La marque suisse de running ON s'appuie sur la technologie et le téléphone pour proposer une expérience d'essayage performante. Le client est invité à courir sur un espace au sol de la boutique, de 10 mètres de long. Le sol et le plafond sont composés de plusieurs capteurs permettant de mesurer la foulée, le mouvement du pied ou encore la vitesse du client. Le vendeur est équipé d'un téléphone relié à tous ces capteurs et après quelques minutes, celui-ci dispose de tout le diagnostic sur le client et sa manière de courir. Le vendeur peut ainsi orienter le consommateur vers tel ou tel modèle de chaussures de running. Tout ce dispositif contribue à offrir une approche très personnalisée pour répondre aux besoins du client.
Pour l'heure, les NFT et le metaverse captivent surtout le monde du luxe et quelques grands noms du retail comme H&M. Pensez-vous que ces technologies se démocratiseront en 2022 ?
Aujourd'hui, les marques de luxe et les marques internationales pourront s'offrir ces technologies car elles disposent d'une capacité d'investissement plus rapide. Mais elles coûteront de moins en moins cher et deviendront accessibles. Ensuite, tout dépend de l'ambition de la marque, mais le retail augmenté ne signifie pas forcément d'aller tout de suite dans le metaverse. Car il faut savoir quoi y faire mais aussi y proposer quelque chose d'intéressant.
Aujourd'hui, le metaverse s'adresse surtout à une clientèle très jeune et très connectée et toutes les marques ne disposent pas des clients réceptifs au concept. En revanche, la marque peut investir dans une meilleure expérience client en magasin grâce au digital et aux smartphones des clients pour présenter des innovations produits, proposer des questionnaires en ligne, etc. Ce sont des outils moins sensationnels mais tout aussi intéressants d'un point de vue expérience client.
Héroïne a retenu le conscious retail parmi les tendances du secteur pour cette année. D'après vous, comment les enseignes traditionnelles peuvent-elles aller encore plus loin et plus vite que les marques digitales ?
En 2022, les clients s'attendent à ce que chaque marque leur présente ses missions, d'un point de vue de la planète, du produit mais aussi des personnes et des salariés mobilisés tout au long de la chaîne de production. Soit la marque décide de fermer les yeux sur ces questions, soit elle est prête à faire des concessions sur sa marge, à perdre certains marchés de manière à avoir une chaîne de production plus cohérente et engagée. Le risque est que les DNVB, avec leurs modèles vertueux, fassent vaciller le business model des acteurs traditionnels du retail, et c'est déjà en cours…

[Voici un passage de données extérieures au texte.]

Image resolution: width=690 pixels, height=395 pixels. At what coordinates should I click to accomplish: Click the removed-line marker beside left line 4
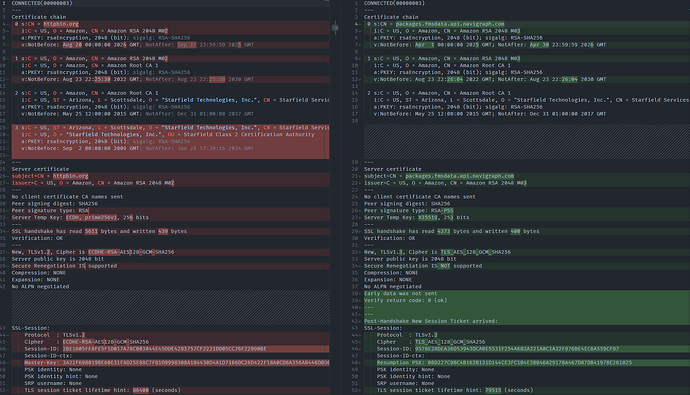click(7, 24)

Diplômé d'une licence en architecture à l'Ecole Nationale Supérieure d'Architecture de Lyon, et d'un master marketing & communication de Sup de Pub, Rémi Le Druillenec débute sa carrière en 2007 en tant que chef de projet pour différentes agences de création parisienne. En 2011, il devient responsable du pôle "Retail & architecture" chez Brandimage, poste qu'il occupera cinq ans. Après avoir occupé consécutivement les postes de directeur du développement retail chez CBA Design et de directeur commercial retail design au sein de Servaire & Co, il décide de se lancer dans l'aventure entrepreneuriale aux côtés de Quentin Obadia, en fondant Héroïne en janvier 2020.